Consigne A: Selon l'extrait sur l'album McCartney, quel album George a-t-il fait paraître après la séparation des Beatles ?
Consigne B: Recopiez fidèlement le passage de l'extrait sur l'album McCartney qui commence par « Certains nostalgiques disent » et se poursuit jusqu'à « allons voir aujourd'hui. ».

====== Extrait du document ======

McCartney
7.1
McCartney

Album de Paul McCartney (1970)

Certains nostalgiques disent que le split des Beatles fut la première preuve du déclin britannique sur la scène internationale. C'est une amusante réflexion car il est vrai que les Beatles sont toujours considérés (n'en déplaise à leurs détracteurs) comme le meilleur groupe de musique n'ayant jamais existé. Leur split a marqué, et au delà de ce que le monde en a pensé, il y a ce qu'ils en ont pensé eux. John est parti hurler sur Plastic Ono Band, Ringo faire son crooner ringard et son cow-boy (ringard lui aussi) sur, respectivement Sentimental Journey et Beaucoups Of Blues, et George accoucher d'un chef d'œuvre majeur du XX°siècle, All Things Must Pass, mais qu'en est-il de Paul ? Paul, le mignon mélodiste aimant les "scrambled eggs", écrivain et compositeur de certaines des chansons les plus connues au monde ("Hey Jude" pour ne citer qu'elle)? C'est ce que nous allons voir aujourd'hui.

====== Entrées ======

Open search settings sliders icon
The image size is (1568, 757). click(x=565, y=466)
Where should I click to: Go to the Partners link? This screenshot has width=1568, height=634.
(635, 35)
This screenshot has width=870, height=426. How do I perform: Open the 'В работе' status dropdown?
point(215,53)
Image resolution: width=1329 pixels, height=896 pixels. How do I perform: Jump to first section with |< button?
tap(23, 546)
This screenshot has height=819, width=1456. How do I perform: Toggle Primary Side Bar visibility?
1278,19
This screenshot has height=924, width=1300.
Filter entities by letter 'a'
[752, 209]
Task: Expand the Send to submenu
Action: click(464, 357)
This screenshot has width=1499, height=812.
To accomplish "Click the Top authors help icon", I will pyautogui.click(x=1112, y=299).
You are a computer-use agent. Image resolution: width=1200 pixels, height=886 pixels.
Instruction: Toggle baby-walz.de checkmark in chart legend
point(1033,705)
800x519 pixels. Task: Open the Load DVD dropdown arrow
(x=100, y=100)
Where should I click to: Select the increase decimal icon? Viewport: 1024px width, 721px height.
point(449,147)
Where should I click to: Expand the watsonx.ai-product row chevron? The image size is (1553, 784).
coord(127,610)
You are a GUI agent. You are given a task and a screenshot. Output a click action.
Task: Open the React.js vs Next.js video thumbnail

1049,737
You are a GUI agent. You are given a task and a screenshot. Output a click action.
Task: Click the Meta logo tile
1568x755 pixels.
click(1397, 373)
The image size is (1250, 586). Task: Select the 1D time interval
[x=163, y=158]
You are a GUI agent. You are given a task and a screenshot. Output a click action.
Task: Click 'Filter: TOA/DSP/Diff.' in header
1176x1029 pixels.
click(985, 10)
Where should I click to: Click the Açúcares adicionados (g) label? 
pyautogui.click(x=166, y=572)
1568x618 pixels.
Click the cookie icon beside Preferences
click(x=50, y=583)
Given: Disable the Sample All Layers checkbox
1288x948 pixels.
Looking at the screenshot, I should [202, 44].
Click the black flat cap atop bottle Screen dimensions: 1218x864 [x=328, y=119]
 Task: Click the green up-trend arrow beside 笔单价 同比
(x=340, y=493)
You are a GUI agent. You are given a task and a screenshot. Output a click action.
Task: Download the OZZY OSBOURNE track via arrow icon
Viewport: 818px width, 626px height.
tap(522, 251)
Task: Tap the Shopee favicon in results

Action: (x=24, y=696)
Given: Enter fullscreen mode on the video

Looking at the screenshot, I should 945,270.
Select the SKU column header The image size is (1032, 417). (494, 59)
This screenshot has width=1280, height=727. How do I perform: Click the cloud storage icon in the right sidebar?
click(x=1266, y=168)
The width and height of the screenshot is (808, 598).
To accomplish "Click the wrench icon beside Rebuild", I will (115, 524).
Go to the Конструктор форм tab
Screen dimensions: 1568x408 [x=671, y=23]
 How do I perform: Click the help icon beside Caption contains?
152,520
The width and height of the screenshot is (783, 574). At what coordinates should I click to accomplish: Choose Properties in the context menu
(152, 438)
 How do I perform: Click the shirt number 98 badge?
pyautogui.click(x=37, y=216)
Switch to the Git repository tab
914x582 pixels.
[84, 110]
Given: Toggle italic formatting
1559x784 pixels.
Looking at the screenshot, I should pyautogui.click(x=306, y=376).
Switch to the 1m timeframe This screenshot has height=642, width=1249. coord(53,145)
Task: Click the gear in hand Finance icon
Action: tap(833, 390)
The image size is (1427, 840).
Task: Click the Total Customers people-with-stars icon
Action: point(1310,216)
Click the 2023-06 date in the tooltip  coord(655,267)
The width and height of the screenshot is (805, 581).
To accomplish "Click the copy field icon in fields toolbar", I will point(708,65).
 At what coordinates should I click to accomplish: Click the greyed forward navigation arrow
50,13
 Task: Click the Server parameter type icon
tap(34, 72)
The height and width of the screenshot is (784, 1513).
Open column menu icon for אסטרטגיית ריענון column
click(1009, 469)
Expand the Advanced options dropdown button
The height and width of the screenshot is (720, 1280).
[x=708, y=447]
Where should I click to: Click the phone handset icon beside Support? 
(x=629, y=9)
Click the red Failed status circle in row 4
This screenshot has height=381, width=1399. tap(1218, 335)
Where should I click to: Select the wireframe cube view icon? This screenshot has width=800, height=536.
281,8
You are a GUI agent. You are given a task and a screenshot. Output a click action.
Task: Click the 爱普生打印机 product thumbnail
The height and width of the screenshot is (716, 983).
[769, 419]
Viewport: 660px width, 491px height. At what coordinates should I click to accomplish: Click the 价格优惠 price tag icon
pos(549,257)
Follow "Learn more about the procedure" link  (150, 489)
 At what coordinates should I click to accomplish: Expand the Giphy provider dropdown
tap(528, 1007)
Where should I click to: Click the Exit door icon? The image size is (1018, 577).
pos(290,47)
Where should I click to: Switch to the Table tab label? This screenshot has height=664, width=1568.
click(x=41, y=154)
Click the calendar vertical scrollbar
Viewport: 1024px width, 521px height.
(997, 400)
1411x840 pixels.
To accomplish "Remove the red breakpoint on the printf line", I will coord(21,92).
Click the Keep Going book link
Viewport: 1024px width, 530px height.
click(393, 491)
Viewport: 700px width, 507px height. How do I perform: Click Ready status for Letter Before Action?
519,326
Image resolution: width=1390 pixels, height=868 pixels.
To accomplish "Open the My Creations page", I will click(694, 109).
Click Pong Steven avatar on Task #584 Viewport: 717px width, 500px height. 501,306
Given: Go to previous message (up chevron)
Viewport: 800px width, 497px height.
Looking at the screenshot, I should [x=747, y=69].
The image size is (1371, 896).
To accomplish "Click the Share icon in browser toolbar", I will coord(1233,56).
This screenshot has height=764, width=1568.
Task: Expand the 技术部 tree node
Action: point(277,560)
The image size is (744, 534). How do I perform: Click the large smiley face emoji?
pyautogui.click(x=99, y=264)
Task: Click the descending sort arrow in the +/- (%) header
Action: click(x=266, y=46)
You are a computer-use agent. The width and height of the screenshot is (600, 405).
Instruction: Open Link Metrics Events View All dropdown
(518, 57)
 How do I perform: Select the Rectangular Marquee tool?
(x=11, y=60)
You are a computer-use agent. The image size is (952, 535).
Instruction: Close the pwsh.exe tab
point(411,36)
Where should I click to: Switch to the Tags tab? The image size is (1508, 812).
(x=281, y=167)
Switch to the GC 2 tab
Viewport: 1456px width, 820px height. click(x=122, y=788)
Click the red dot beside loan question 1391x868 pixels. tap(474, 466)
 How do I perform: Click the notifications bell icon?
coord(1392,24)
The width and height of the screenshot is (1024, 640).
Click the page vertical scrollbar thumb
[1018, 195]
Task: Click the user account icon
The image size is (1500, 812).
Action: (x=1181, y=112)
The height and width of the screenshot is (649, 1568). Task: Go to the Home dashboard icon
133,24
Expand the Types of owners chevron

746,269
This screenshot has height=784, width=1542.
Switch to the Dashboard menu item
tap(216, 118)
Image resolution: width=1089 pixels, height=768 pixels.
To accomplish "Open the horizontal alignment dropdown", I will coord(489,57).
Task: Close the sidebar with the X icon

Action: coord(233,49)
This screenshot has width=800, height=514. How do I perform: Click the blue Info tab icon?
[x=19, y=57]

======

Réponse A: All Things Must Pass

Réponse B:
Certains nostalgiques disent que le split des Beatles fut la première preuve du déclin britannique sur la scène internationale. C'est une amusante réflexion car il est vrai que les Beatles sont toujours considérés (n'en déplaise à leurs détracteurs) comme le meilleur groupe de musique n'ayant jamais existé. Leur split a marqué, et au delà de ce que le monde en a pensé, il y a ce qu'ils en ont pensé eux. John est parti hurler sur Plastic Ono Band, Ringo faire son crooner ringard et son cow-boy (ringard lui aussi) sur, respectivement Sentimental Journey et Beaucoups Of Blues, et George accoucher d'un chef d'œuvre majeur du XX°siècle, All Things Must Pass, mais qu'en est-il de Paul ? Paul, le mignon mélodiste aimant les "scrambled eggs", écrivain et compositeur de certaines des chansons les plus connues au monde ("Hey Jude" pour ne citer qu'elle)? C'est ce que nous allons voir aujourd'hui.